Margaret Burnham, a university distinguished professor of law at NUSL, said that Baker is well suited to take on a role at the DOE.
“I couldn’t think of a more appropriate person for this position, given what I know about Professor Baker’s reputation in the activist community,” said Burnham, who also is the director of the Civil Rights and Restorative Justice Project at NUSL. “What Baker has been able to do is bring that community … into conversation with government and policy makers, so that, first of all, that community can be both fully informed but also fully effective in their efforts to inject the concerns of people of color and marginalized communities [into] the conversation about energy.”
Baker’s diverse skill set, Burnham said, will be a large benefit as she steps into her new role in Washington, D.C. Along with rejoining the Paris Climate Agreement, Biden has outlined ambitious plans for climate change, such as switching the United States to completely clean energy by 2035 and a net-zero emissions and 100% clean energy economy by 2050.
“She’s right at the forefront of what this administration expects to be rolling out over the next four years,” Burnham said. “I can’t imagine a better person to be part of this administration’s effort to make a dent in this long-standing and fractious discussion about the future of energy in our country.”
Baker’s announcement follows the news of Mayor Marty Walsh joining Biden’s cabinet as labor secretary. If the proposed candidates are confirmed by the Senate, Walsh will join the most diverse cabinet in U.S. history.
Baker’s work with the administration will focus on racial and social justice within the country’s energy systems – something she calls energy justice.
“[Energy justice] is ensuring that the benefits and burdens of our energy system are equitably shared,” she said. “It’s also ensuring that people have a seat at the table in terms of decision-making concerning their energy future, as well as economic justice and ensuring that, again, those benefits of the system can float up to individuals.”
She explained that energy justice is something both practical and theoretical; it’s something ambitious and forward-looking. Put simply, it’s a concept and framework that can be used to implement energy policy.
Her work centers around issues related to those in the Black, indigenous and people of color, or BIPOC, community, as well as those who have been traditionally excluded from participating in the energy system. Some people of color have historically been excluded from these systems due to financial burdens or inaccessibility. Baker said her analysis and work typically centers around the “concerns, hopes and dreams” of the BIPOC community.
After graduating from the Northeastern University School of Law in 2005, Baker began her career as a project finance lawyer and gained expertise while assisting in the creation of large-scale energy projects. She intends to bring this expertise to her position at the DOE.
As a former professor at the Richardson School of Law at the University of Hawai’i from 2014 to 2017, she founded the Energy Justice Program and later the Initiative for Energy Justice. These experiences, she said, served as an introduction to the field of energy justice and the importance of it.
As she settles into the new role, Baker said she’s excited to tackle issues of clean energy, specifically providing more opportunities to BIPOC communities.

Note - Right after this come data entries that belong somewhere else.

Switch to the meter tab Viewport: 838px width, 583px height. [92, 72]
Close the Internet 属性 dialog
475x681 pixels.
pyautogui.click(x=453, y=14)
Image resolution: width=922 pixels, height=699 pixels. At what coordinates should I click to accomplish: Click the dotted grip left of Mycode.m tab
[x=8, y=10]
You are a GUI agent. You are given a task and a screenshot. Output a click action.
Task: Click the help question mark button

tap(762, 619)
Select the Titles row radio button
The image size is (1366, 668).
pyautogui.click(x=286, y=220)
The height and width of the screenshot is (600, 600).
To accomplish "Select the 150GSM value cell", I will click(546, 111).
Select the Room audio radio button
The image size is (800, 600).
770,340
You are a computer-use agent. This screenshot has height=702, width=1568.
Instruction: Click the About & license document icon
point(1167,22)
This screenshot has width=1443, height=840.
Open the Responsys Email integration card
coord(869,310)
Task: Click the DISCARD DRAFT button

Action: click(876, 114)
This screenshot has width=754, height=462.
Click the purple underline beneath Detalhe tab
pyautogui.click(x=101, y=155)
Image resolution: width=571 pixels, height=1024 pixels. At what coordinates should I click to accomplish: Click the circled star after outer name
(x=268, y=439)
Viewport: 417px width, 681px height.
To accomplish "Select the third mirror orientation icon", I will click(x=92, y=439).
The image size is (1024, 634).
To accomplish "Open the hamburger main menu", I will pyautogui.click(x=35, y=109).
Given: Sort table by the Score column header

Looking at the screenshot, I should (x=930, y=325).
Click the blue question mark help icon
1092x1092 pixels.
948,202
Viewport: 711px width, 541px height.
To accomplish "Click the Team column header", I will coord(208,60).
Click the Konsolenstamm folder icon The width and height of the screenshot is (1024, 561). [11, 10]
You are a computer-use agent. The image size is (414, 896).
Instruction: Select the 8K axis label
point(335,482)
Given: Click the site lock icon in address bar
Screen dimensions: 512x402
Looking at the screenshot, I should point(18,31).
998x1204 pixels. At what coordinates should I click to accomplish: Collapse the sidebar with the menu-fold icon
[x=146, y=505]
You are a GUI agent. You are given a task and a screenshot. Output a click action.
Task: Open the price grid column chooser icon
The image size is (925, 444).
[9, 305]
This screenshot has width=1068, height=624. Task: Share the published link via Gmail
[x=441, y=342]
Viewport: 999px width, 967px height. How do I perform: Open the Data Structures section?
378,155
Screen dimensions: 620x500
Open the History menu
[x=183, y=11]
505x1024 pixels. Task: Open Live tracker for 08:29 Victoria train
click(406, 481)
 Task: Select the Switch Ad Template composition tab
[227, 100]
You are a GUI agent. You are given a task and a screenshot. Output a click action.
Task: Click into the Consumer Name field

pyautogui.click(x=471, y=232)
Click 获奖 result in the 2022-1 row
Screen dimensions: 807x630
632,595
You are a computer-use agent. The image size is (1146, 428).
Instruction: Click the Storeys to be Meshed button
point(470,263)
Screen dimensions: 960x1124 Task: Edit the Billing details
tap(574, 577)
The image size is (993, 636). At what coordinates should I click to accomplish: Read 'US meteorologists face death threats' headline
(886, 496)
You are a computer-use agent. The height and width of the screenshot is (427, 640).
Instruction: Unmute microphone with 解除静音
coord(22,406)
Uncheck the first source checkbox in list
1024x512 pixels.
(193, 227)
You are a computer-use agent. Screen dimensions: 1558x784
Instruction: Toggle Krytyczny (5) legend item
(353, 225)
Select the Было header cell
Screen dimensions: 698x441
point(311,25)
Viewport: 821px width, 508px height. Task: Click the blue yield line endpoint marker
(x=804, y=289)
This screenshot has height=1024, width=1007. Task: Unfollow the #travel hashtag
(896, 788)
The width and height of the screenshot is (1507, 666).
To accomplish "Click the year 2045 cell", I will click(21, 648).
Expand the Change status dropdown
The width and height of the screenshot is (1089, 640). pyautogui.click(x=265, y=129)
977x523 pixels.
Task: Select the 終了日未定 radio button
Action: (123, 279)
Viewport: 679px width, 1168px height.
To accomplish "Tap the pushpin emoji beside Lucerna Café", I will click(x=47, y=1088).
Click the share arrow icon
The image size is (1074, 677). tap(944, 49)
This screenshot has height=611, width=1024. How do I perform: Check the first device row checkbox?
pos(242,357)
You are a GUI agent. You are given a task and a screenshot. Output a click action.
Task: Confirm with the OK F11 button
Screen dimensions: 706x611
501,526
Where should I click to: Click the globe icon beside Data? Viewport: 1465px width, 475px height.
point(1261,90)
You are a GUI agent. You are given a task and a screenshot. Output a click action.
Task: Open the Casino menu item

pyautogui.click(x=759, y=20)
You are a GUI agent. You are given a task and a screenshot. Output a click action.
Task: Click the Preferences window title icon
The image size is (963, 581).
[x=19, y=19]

“These are the same communities that are on what we call the frontlines of climate change. They’re going to be the first and worse impacted, and the more that we can sort of shore up their communities, the better,” she said. “I’m excited about actually making a tangible difference in those communities.”
As a woman of color, Baker said she’s thrilled to have “a seat at the table,” working in the highest office for her field, especially amid a racial reckoning that began this summer.
“I’m also just excited to learn how things work … really getting into the nuts and bolts, the weeds of the energy system and getting into the weeds of energy policy in particular,” Baker said. “This is what we’ve been fighting for … to have someone like me with my background, interests and expertise at that table is just phenomenal.”
As Baker prepares to implement meaningful change, she said she feels hopeful for the future.
“As we’ve seen this new wave of appointees get announced, there is so much hope [that] we are all champing at the bit,” she said. “I’m looking around the administration and seeing so many social justice leaders who care about issues of climate justice [and] environmental justice, so I’m really excited to work across the administration.”
Baker said that her work has only just begun.
“In America, it feels like we believe in this place, and we believe that change is possible,” she said. “We’ve heard calls for racial justice, but if you look at my work, you know that I’m deeply committed to it. I’m not going to go in there and just sort of collect the government paycheck, right? I’m ready to do this work and change the world.”